#### [Problem]
Please copy out every one of the records below word for word.

#### [Data rows]
══════════

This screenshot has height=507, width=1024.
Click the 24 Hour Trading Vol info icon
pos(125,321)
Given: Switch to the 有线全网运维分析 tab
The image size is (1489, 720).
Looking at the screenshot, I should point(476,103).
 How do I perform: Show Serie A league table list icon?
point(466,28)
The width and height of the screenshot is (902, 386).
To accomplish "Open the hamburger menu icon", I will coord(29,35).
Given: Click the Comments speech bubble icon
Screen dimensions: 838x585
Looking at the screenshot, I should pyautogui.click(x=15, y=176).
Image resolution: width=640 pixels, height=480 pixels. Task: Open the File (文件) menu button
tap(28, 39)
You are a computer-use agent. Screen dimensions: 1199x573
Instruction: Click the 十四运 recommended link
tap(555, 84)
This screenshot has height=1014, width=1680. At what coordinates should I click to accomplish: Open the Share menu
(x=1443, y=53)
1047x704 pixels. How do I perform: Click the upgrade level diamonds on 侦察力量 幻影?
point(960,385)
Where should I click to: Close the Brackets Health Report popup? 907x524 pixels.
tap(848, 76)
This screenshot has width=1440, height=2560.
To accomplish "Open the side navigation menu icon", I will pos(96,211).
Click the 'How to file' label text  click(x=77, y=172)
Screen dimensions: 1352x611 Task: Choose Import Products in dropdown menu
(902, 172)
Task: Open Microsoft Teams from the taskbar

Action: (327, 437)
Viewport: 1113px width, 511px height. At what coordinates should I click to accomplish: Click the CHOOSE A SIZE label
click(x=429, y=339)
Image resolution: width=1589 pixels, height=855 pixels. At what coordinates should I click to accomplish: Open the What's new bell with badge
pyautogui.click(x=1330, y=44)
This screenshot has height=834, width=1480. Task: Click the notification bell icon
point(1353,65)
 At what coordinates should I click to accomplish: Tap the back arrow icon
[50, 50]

══════════

#### [Correct output]
This screenshot has height=507, width=1024.
Click the 24 Hour Trading Vol info icon
pos(125,321)
Given: Switch to the 有线全网运维分析 tab
The image size is (1489, 720).
Looking at the screenshot, I should point(476,103).
 How do I perform: Show Serie A league table list icon?
point(466,28)
The width and height of the screenshot is (902, 386).
To accomplish "Open the hamburger menu icon", I will coord(29,35).
Given: Click the Comments speech bubble icon
Screen dimensions: 838x585
Looking at the screenshot, I should pyautogui.click(x=15, y=176).
Image resolution: width=640 pixels, height=480 pixels. Task: Open the File (文件) menu button
tap(28, 39)
You are a computer-use agent. Screen dimensions: 1199x573
Instruction: Click the 十四运 recommended link
tap(555, 84)
This screenshot has height=1014, width=1680. At what coordinates should I click to accomplish: Open the Share menu
(x=1443, y=53)
1047x704 pixels. How do I perform: Click the upgrade level diamonds on 侦察力量 幻影?
point(960,385)
Where should I click to: Close the Brackets Health Report popup? 907x524 pixels.
tap(848, 76)
This screenshot has width=1440, height=2560.
To accomplish "Open the side navigation menu icon", I will pos(96,211).
Click the 'How to file' label text  click(x=77, y=172)
Screen dimensions: 1352x611 Task: Choose Import Products in dropdown menu
(902, 172)
Task: Open Microsoft Teams from the taskbar

Action: (327, 437)
Viewport: 1113px width, 511px height. At what coordinates should I click to accomplish: Click the CHOOSE A SIZE label
click(x=429, y=339)
Image resolution: width=1589 pixels, height=855 pixels. At what coordinates should I click to accomplish: Open the What's new bell with badge
pyautogui.click(x=1330, y=44)
This screenshot has height=834, width=1480. Task: Click the notification bell icon
point(1353,65)
 At what coordinates should I click to accomplish: Tap the back arrow icon
[50, 50]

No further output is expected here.